El presidente Luiz Inácio Lula da Silva instó este lunes a EE.UU. a reconsiderar la imposición de un arancel del 50 % sobre productos brasileños, vigente desde el 1 de agosto.
Durante un acto en Río de Janeiro, Lula pidió a Donald Trump “reflexionar sobre la importancia de Brasil” y sentarse a negociar, rechazando sanciones unilaterales.
La medida fue justificada por Washington como respuesta al juicio contra el expresidente Jair Bolsonaro, pero Brasil lo considera una injerencia inaceptable en su sistema judicial.
A pesar de múltiples gestiones, no se concertaron nuevos diálogos diplomáticos después de que una propuesta brasileña de mayo quedará sin respuesta.
Lula advirtió que activará la Ley de Reciprocidad Económica, recientemente sancionada, para responder simétricamente si EE.UU. concreta las tarifas. También señaló que la crisis diplomática ha fortalecido su apoyo político en Brasil y revivido el sentimiento nacionalista contra interferencias externas.
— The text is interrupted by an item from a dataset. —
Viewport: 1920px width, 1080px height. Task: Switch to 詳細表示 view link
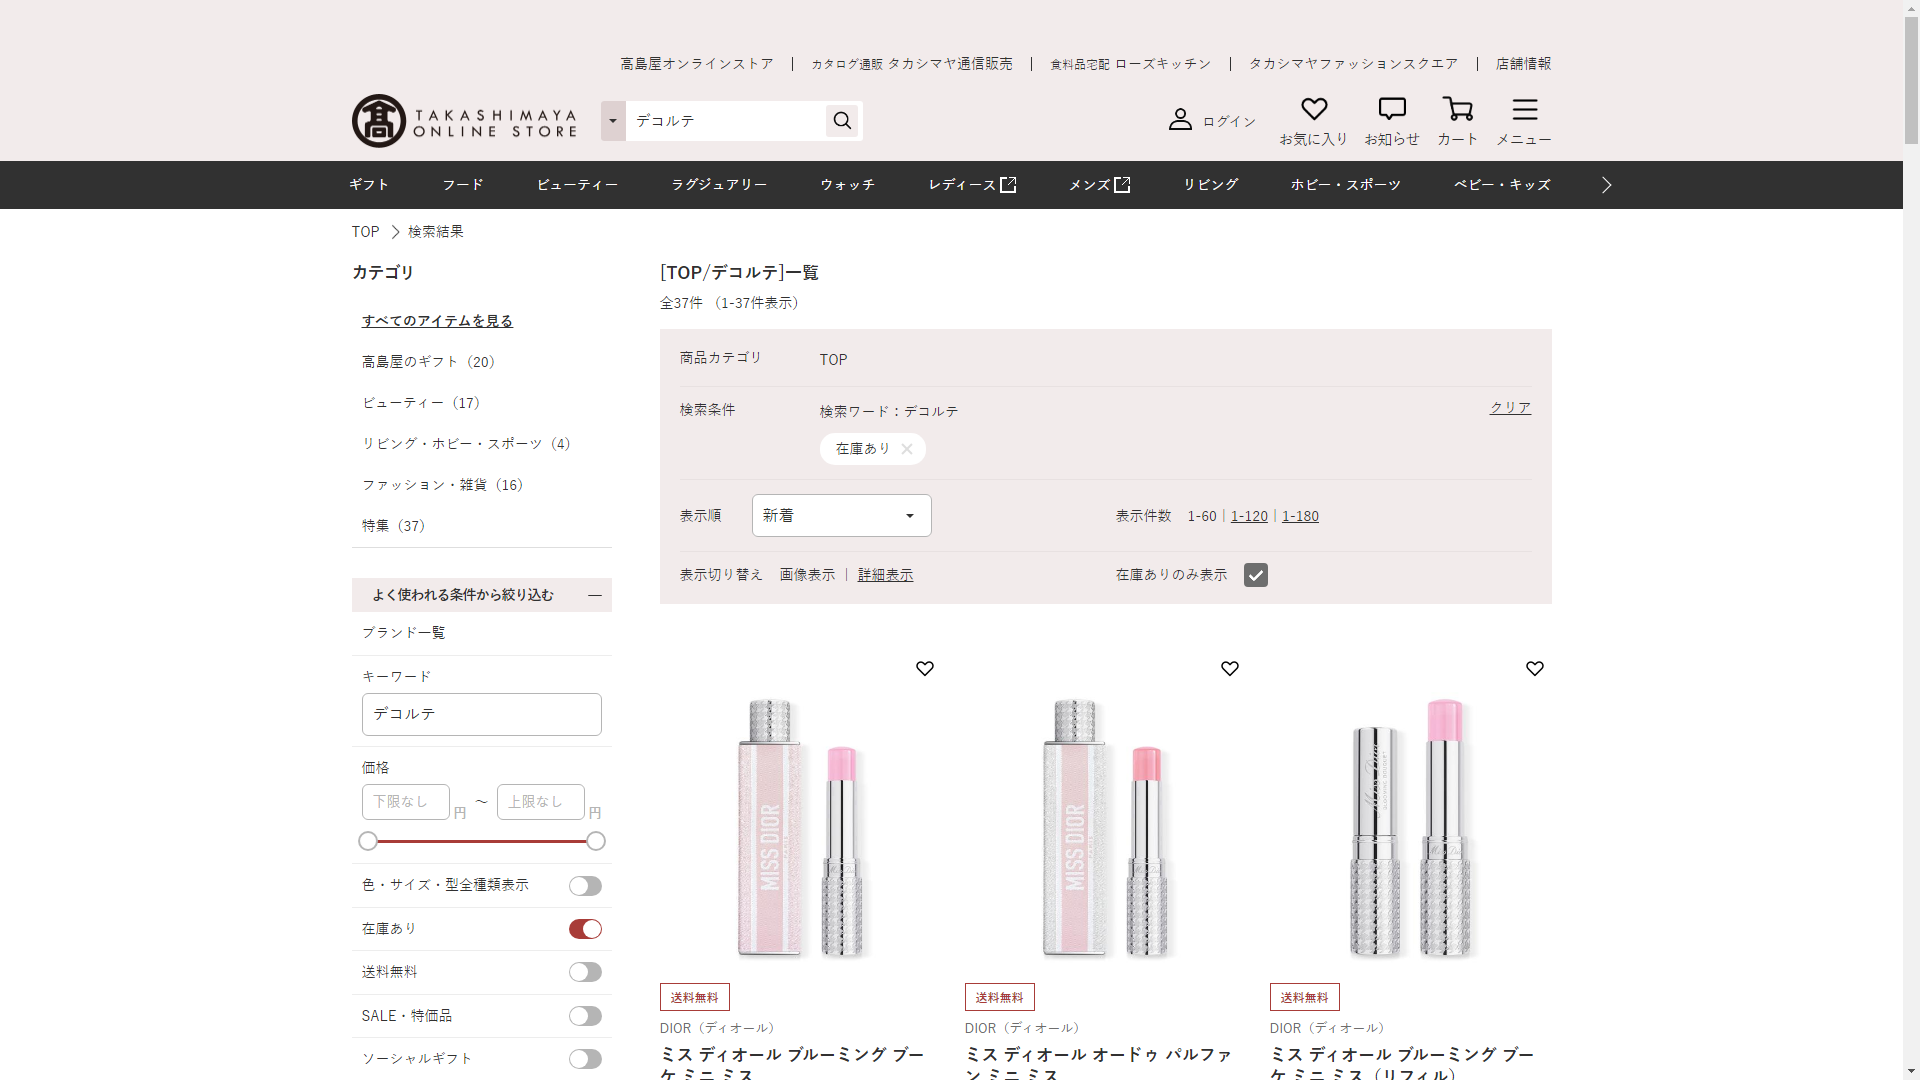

Brasil también presentó una solicitud formal ante la OMC para que medie en la disputa, reforzando su estrategia legal internacional.
El Vicepresidente Geraldo Alckmin dijo que el país busca más tiempo para negociar y evitar un impacto económico severo. El gobierno brasileño advirtió que el arancel podría perjudicar sectores claves como café, carne y aeroespacial, con costos millonarios para los exportadores.
Lula calificó la medida de “chantaje político” influenciado por aliados de Bolsonaro en EE.UU., y afirmó que Brasil no aceptará ninguna tutela extranjera. Aunque no descarta represalias comerciales, Lula también dejó abierta la puerta a la diplomacia como vía preferente para resolver el conflicto.